Maple syrup is here again! There’s also a sense of brandied cherries dipped in dark chocolate next to plenty of oak and caramel and we’re still only talking about the nose of this one. The sip has a cedar bark depth that counterpoints the rich caramel sweetness and apple pie, buttery crust, and nutmeg and cinnamon filling. A peppery spice arrives late to counter all that sweetness as the sip fades towards a wisp of smoke on the very end.
The high ABVs mean that this is a solid choice for a cocktail, especially a toddy or a smash. But, I really dig it just on the rocks.
High West American Prairie Bourbon Whiskey
Distillery: High West Distillery, Park City, UT (Sourced)
Average Price: $35
Utah’s High West is another example of the power of sourcing to create a solid whiskey. In this case, a two-year-old, six-year-old, and 13-year-old bourbons are blended by the High West team to create a distinctly western feeling bourbon. The whiskey also funnels part of the profits from this bottle to help fund the American Prairie Reserve, which is working to create the largest wildlife reserve in the lower 48.
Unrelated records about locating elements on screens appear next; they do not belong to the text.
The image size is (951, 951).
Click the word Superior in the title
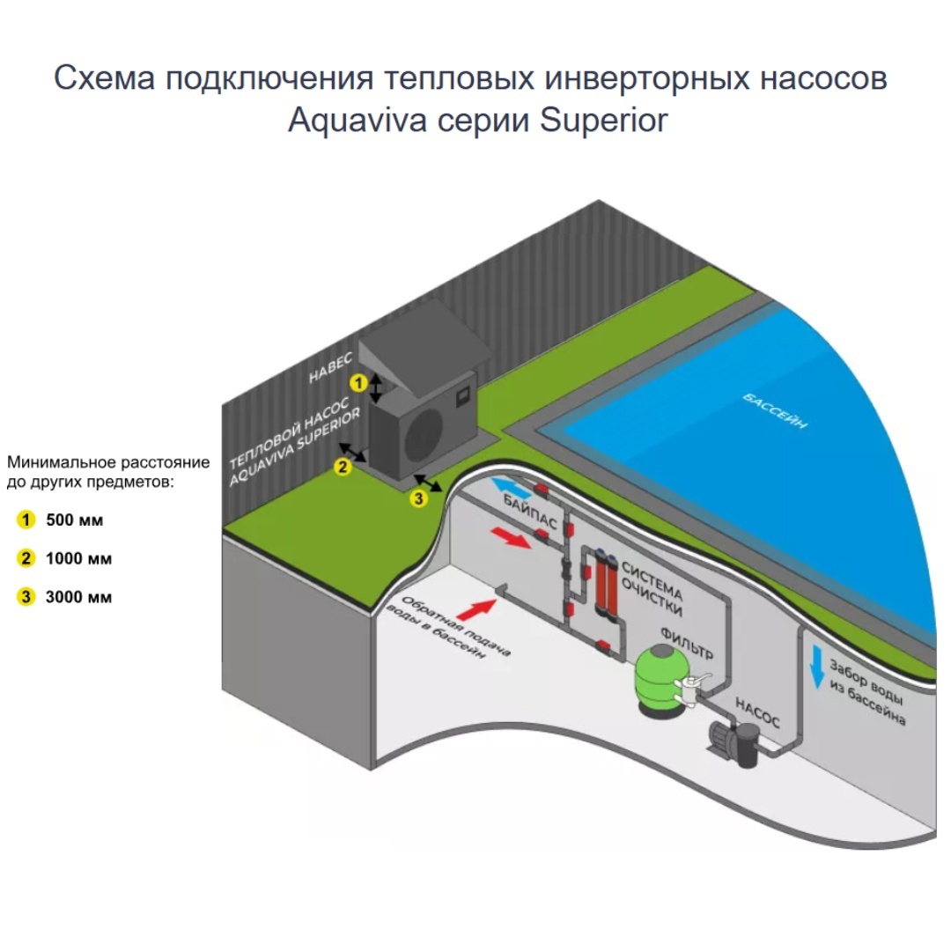pos(603,120)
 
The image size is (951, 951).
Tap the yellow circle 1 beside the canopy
pos(358,383)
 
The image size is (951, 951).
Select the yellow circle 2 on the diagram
pos(343,467)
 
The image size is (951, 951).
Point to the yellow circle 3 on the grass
pos(418,498)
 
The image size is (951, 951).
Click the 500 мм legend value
pos(75,520)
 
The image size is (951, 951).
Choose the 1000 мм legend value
pos(79,558)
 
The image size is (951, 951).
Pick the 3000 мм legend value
pos(79,597)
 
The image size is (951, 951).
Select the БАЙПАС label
pos(530,512)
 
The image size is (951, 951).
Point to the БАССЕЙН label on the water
pos(776,411)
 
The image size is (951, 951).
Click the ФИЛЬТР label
pos(687,644)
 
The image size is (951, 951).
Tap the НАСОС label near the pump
pos(757,713)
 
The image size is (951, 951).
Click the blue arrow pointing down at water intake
pos(817,667)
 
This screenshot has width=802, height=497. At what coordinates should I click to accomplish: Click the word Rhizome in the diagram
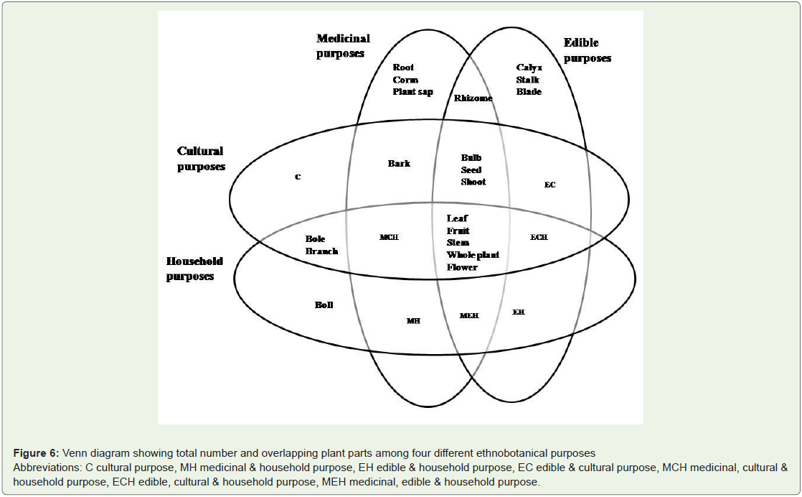pyautogui.click(x=473, y=98)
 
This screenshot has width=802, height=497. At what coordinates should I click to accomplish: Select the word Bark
pyautogui.click(x=399, y=163)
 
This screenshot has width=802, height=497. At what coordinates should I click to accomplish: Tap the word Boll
pyautogui.click(x=324, y=305)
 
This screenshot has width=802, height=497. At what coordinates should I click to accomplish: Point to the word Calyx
pyautogui.click(x=529, y=67)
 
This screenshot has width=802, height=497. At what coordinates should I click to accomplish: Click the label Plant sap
pyautogui.click(x=412, y=92)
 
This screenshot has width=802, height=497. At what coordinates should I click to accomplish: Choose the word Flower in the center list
pyautogui.click(x=463, y=267)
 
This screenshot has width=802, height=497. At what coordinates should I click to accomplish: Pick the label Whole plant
pyautogui.click(x=473, y=255)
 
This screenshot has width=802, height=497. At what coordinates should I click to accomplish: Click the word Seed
pyautogui.click(x=471, y=169)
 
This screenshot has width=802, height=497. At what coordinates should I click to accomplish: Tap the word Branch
pyautogui.click(x=321, y=251)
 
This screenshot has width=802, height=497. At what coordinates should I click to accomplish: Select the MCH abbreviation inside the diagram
pyautogui.click(x=390, y=237)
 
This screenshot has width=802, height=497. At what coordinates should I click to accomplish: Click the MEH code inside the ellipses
pyautogui.click(x=469, y=315)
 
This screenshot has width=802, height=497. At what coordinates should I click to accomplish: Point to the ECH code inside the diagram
pyautogui.click(x=539, y=237)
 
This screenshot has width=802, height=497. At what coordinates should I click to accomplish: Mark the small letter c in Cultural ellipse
pyautogui.click(x=298, y=177)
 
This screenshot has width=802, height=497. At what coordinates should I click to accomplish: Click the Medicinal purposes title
pyautogui.click(x=343, y=45)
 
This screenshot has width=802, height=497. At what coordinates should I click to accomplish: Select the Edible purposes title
pyautogui.click(x=588, y=50)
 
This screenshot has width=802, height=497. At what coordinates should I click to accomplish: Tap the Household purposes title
pyautogui.click(x=194, y=269)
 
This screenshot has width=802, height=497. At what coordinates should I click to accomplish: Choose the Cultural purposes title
pyautogui.click(x=201, y=159)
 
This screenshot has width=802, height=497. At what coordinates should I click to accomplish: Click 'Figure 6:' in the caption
pyautogui.click(x=37, y=453)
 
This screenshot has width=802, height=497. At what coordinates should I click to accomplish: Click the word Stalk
pyautogui.click(x=528, y=79)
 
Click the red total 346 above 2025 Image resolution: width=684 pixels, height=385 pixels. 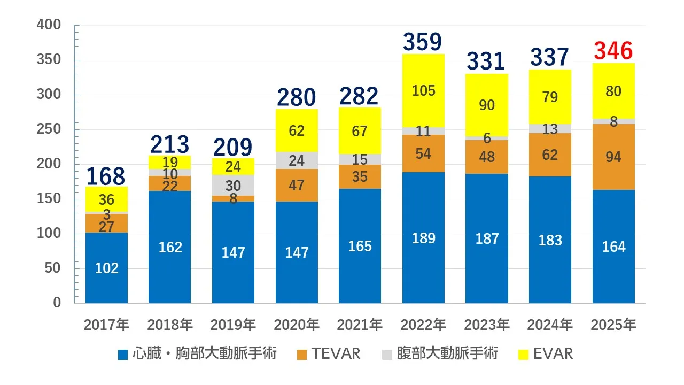(x=613, y=52)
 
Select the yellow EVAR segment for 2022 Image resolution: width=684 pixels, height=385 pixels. (x=423, y=91)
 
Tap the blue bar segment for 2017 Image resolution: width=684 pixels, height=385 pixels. (x=106, y=267)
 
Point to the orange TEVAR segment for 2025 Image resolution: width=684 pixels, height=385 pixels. (x=613, y=157)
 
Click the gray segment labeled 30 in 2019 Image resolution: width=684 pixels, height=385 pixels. (x=233, y=186)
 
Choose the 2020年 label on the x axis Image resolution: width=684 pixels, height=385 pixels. (x=297, y=325)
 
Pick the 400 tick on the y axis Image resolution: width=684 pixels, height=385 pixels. (x=49, y=25)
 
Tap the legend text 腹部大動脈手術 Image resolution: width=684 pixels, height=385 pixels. (x=447, y=353)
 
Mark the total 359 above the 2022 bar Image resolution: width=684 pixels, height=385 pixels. (x=423, y=42)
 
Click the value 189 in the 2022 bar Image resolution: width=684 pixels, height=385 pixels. (x=423, y=238)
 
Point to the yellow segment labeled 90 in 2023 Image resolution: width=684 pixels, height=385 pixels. (x=487, y=105)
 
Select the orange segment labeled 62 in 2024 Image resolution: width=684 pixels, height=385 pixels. (x=550, y=155)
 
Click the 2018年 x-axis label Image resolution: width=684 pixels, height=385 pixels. (x=170, y=325)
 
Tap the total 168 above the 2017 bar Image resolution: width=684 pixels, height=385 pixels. (x=106, y=176)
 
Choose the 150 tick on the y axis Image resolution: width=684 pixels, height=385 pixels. (x=49, y=199)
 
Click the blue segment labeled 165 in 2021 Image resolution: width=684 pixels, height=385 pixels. (x=360, y=246)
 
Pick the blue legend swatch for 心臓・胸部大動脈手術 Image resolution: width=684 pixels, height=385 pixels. (x=123, y=354)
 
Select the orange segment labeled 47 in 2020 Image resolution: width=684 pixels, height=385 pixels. (x=297, y=186)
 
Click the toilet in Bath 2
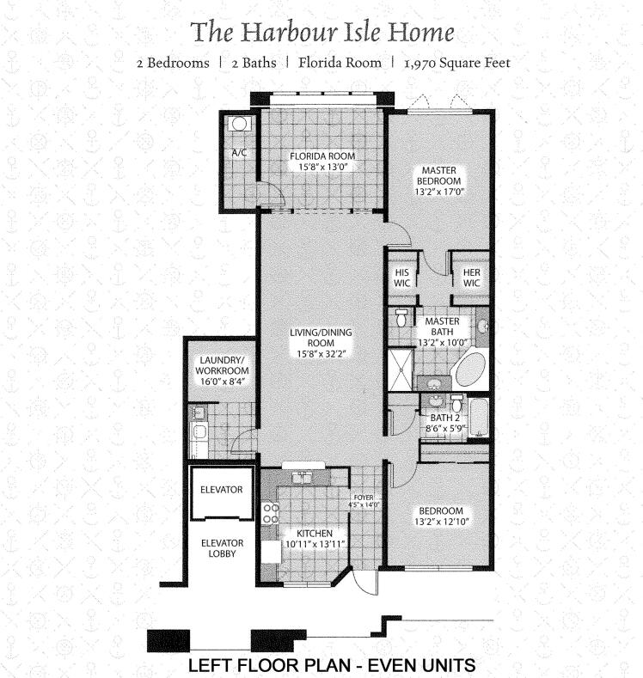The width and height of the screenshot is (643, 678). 456,402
Fairground caramel apples and pods of vanilla lead the way. The sip dives into pans of cornbread with melting butter mingling with a slight bailed hay presence that’s then counterpointed by a creamy nougat full of dark spices. The dram then circles back around to that caramel apple and vanilla as it slowly fades while it warms.
This is a strong contender at this price range. It’s complex enough to drink on the rocks but really shines as a cocktail base.
Distillery: Jim Beam, Clermont, KY (Beam Suntory)
Average Price: $18
Yes, Jim Beam in under-appreciated. Yes, it’s also ubiquitous. Still, this classic bourbon is a classic for a reason. But, right now it’s more hip to say you prefer Evan Williams or even Old Grand-Dad (which is made by Jim Beam). Look, Jim Beam is cheap and it actually a quality bourbon. What more could you want?
The caramel sweetness is bold up top with the vanilla, corn, and fruit making appearances. The oak is lingering in the background but never pronounced next to the caramel corn and vanilla. The spice arrives late as the sip fades quickly with a lightness that’s pleasant.
This is always going to be cheap and accessible. It’s also perfectly fine for making cocktails at a party when you don’t want to spend $50 on a bottle of booze. It’s fine for shots with a beer back and it works in a highball.